Alpejski PŚ: Hirscher wygrał, Matt zdyskwalifikowany

Dodano:   /  Zmieniono: 
Marcel Hirscher (fot. EPA/GEORGI LICOVSKI/PAP) 
Austriak Marcel Hirscher wygrał w bułgarskiej miejscowości Bansko slalom zaliczany do klasyfikacji alpejskiego Pucharu Świata. Drugi po obu przejazdach jego rodak Mario Matt - dwukrotny mistrz świata w tej konkurencji - został zdyskwalifikowany.
W tej sytuacji drugie miejsce zajął Szwed Andre Myhrer (strata 0,57 s), wicelider po pierwszym przejeździe, a trzecie Włoch Stefano Gross (0,90 s). Polacy nie startowali. O pechu może mówić Felix Neureuther. Niemiecki alpejczyk zajmował na półmetku trzecie miejsce, ale w finałowym przejeździe popełnił błąd już... przy pierwszej tyczce i nie mógł kontynuować zawodów.

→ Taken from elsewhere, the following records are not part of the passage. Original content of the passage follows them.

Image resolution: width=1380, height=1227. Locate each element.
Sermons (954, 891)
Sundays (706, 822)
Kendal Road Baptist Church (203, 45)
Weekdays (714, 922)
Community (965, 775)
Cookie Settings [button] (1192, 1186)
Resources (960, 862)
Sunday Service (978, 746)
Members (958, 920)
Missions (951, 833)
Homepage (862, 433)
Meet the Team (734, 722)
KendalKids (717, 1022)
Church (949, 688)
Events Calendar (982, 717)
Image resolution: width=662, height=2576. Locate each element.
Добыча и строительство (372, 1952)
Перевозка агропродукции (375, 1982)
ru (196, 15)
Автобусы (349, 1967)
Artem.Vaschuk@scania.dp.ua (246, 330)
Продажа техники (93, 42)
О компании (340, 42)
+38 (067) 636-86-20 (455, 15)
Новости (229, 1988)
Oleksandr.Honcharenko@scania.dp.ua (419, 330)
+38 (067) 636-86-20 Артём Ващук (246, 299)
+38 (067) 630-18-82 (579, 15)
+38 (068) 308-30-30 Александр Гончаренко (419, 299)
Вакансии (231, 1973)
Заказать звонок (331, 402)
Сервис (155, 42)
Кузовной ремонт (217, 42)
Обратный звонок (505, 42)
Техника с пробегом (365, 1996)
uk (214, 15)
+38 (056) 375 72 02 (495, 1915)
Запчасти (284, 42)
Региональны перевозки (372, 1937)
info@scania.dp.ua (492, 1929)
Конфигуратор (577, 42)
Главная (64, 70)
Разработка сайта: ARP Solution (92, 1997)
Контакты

Chwilę wcześniej znakomicie spisał się niespełna 32-letni Matt - dwukrotny mistrz świata w slalomie (2001, 2007). Austriak, który wygrał ubiegłoroczne zawody w Bułgarii, szybko przejechał drugi przejazd, objął zdecydowanie prowadzenie i czekał na wyniki rywali. Wspomniany Neureuther sam się wyeliminował, Szwed Myhrer pojechał ostrożnie i spadł w klasyfikacji za Matta, więc na górze pozostał tylko Hirscher. Lider nie zmarnował szansy i obronił pierwsze miejsce.

W oficjalnych wynikach Matt jeszcze przez kilkadziesiąt minut po zawodach zajmował drugą lokatę (tylko 0,16 s za Hirscherem), ale po obejrzeniu zapisu wideo z przejazdu Austriaka Międzynarodowa Federacja Narciarska (FIS) postanowiła go zdyskwalifikować. Jak wykazała powtórka telewizyjna, Matt najechał na jedną z tyczek.

Dla niespełna 23-letniego Hirschera zawody w Bułgarii były bardzo udane. Dzień wcześniej okazał się tam najlepszy w gigancie. W klasyfikacji generalnej Pucharu Świata Austriak zajmuje drugie miejsce, tracąc już tylko 18 punktów do kontuzjowanego obecnie Chorwata Ivicy Kostelica.